- Goal of the program
- Available commands
- Run the application
- Configuration
- Setup your local environment
- Limit of the solution
Design and code a program that standardizes a given file into a quoted csv format. The program will meet the following criterias:
- It will loop through files in the 'dataDropArea' directory to process all the files.
- It will use a configuration file as a YAML in order to pick up different parameters. The parameters should take into
account:
- File name Regex
- Delimiter Used
- You can find a config example in
param/config.yaml
- It will seek the file's configuration given a unique regex based on the file name pattern.

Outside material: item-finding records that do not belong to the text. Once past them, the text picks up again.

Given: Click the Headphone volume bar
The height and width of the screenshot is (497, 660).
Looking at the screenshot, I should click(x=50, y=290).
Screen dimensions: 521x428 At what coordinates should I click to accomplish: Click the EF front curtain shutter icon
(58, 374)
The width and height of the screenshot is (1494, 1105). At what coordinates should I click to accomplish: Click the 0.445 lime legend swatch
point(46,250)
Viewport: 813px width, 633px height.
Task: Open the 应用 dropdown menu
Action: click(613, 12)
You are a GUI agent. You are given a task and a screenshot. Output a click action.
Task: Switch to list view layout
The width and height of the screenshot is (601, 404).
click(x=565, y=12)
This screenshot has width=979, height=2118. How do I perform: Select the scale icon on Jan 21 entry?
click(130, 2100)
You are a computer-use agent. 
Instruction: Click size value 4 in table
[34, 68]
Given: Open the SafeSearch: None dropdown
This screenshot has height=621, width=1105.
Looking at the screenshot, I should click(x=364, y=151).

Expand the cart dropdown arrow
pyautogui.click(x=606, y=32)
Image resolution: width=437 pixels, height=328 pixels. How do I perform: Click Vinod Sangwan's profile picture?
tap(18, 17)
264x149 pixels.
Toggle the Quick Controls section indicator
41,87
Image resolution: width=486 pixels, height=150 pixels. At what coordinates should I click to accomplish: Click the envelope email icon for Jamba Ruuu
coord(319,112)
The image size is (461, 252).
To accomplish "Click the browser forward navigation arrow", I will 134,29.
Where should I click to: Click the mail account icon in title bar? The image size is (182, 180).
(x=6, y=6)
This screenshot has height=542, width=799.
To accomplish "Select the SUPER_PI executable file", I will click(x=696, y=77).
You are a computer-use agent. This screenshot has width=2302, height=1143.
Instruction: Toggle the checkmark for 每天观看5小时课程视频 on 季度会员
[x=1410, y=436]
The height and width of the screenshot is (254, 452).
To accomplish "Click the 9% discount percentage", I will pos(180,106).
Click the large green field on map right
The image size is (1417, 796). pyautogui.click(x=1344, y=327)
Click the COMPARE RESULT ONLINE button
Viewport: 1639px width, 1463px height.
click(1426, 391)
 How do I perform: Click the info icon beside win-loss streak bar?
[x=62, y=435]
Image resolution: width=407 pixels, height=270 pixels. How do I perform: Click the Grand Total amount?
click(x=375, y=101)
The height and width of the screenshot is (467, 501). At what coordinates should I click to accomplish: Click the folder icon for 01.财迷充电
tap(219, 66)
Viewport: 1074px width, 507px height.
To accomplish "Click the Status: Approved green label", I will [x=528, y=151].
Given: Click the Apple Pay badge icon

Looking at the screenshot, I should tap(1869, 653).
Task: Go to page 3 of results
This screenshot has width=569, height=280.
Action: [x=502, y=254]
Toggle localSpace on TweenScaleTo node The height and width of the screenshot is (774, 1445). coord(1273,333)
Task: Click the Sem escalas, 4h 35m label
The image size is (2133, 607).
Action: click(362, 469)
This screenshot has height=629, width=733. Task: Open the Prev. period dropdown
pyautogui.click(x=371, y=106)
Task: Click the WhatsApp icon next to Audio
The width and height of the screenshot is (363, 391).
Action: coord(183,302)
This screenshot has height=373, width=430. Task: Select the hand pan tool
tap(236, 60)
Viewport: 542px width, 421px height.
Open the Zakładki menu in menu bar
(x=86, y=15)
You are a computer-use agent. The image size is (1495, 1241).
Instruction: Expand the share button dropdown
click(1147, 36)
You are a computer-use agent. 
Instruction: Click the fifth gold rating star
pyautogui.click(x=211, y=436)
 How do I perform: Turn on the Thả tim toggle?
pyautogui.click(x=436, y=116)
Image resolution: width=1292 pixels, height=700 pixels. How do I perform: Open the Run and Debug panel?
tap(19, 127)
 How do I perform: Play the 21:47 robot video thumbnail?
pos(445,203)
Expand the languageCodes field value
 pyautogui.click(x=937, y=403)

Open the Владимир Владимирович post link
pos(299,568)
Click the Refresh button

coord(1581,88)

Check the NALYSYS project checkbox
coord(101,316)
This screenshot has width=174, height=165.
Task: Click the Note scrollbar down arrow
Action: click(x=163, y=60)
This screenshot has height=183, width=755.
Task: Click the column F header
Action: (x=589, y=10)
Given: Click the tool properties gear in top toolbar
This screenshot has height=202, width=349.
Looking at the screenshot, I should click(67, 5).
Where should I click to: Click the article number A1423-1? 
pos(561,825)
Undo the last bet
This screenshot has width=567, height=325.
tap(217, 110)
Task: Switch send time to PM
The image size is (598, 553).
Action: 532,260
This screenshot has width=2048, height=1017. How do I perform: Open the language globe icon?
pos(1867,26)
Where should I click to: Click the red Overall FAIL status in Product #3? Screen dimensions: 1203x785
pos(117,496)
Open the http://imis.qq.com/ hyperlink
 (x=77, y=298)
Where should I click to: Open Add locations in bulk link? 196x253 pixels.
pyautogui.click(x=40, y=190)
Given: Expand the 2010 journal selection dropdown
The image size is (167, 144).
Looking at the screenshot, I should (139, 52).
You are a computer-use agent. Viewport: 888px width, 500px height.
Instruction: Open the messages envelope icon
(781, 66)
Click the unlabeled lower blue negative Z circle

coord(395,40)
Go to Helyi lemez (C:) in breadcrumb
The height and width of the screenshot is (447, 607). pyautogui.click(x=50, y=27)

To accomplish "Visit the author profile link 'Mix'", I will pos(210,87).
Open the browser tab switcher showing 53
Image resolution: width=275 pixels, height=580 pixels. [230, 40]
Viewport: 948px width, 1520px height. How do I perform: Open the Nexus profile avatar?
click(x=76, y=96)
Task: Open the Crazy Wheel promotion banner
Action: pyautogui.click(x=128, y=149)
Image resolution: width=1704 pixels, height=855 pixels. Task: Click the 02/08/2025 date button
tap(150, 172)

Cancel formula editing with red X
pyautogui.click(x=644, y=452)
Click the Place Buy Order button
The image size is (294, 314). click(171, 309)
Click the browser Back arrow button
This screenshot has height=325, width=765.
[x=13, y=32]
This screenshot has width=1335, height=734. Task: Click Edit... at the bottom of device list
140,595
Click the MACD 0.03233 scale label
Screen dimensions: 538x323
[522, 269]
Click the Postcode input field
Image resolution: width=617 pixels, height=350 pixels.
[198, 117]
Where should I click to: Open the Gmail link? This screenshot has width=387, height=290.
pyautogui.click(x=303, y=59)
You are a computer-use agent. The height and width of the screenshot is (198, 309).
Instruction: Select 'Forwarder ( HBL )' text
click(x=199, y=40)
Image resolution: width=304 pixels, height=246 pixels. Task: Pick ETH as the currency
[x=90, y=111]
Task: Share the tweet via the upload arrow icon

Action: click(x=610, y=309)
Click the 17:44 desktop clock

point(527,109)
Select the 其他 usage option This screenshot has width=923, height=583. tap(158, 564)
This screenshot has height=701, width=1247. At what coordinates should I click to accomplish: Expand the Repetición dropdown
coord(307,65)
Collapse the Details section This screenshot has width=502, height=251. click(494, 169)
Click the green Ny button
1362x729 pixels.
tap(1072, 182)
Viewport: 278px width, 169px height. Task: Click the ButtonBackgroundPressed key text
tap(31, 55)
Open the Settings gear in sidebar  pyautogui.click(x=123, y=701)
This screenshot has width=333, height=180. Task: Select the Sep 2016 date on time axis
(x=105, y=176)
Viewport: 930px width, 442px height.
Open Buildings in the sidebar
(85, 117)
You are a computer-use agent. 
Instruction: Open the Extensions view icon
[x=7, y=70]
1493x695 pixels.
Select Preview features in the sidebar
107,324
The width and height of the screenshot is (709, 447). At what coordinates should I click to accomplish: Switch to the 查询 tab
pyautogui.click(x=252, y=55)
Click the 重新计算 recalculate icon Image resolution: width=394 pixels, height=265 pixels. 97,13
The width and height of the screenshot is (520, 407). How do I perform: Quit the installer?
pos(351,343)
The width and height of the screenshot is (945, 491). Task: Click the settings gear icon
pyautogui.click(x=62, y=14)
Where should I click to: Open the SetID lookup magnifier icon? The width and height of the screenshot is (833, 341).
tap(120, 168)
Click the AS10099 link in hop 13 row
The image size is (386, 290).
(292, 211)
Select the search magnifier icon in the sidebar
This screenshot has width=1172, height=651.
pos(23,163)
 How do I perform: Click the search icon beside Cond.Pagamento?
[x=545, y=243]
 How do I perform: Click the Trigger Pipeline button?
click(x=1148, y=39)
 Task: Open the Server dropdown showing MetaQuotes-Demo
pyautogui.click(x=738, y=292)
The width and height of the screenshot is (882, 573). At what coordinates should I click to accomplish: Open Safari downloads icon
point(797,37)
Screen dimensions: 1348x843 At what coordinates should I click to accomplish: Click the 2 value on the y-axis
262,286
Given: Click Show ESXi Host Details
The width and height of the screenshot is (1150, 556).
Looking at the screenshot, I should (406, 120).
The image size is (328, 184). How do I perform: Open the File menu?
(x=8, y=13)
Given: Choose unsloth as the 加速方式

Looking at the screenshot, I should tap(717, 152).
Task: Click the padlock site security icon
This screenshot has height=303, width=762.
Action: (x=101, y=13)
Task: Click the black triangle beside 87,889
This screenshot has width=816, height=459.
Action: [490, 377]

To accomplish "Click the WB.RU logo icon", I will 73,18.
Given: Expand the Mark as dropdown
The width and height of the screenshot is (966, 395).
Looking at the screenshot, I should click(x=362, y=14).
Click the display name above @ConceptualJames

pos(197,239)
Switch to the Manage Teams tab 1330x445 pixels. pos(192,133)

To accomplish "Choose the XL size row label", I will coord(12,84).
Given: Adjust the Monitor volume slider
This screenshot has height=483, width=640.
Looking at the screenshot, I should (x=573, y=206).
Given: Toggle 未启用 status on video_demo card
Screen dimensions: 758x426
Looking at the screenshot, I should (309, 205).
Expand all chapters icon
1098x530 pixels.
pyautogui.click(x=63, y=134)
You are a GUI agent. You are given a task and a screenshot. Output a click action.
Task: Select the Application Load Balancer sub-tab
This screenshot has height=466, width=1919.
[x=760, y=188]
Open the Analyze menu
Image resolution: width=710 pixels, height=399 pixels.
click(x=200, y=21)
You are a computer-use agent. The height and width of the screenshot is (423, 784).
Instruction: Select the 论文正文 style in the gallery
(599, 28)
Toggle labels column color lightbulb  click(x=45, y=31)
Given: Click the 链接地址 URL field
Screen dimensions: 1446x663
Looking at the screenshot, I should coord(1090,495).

- The program should print errors if a file could not be standardized due to errors.
- The standardized output format is Quoted CSV, meaning seperated by comma, enclosed by quotes.
- The program has to be unit tested.
- The entrypoint of the program should be
standardize.py
Name | Description |
---|---|
run | Will run the program with the two promps |
install | Will install all necessary libraries |
test | Will launch all the tests |
test-cov | Will generate a coverage report in the terminal |
lint | Will lint and correct formating issues in the code |
export-requirements | Will freeze all dependencies of the project |
To run the application it is very simple :
$ make run
You we will prompted with 2 choices :
- The name of the configuration file, default is config.yaml
- To dump the result of the standardization to a file or only print it to the terminal, default is false.
They are two types of files :
- config: is a YAML where the key is a regex of file name with two attributes (delimiter and column_count), must be located in the folder param.
- data: is a csv file to standardize, must be located in the folder dataDropArea.
First of all start by install python on MacOS using brew, you can get it here.
$ brew install python3
Add python and globally installed packages to your path :
export PATH="$HOME/Library/Python/3.10/bin:$PATH"
export PATH="$HOME/.local/bin:$PATH"
Source either .bashrc
or .zshrc
.
Then install pipenv with pipx :
$ pip install --user pipx
$ pipx install pipenv
You can also install pipenv with pip directly :
$ pip install pipenv
Then when pipenv is installed, install the project dependencies with :
$ make install
- Dates are not handled
- Some integeres are handled as strings
- If a rogue separator is added in the middle of a column it is processed as one string and it will add any missing column
- Might add
.0
at the end of some integers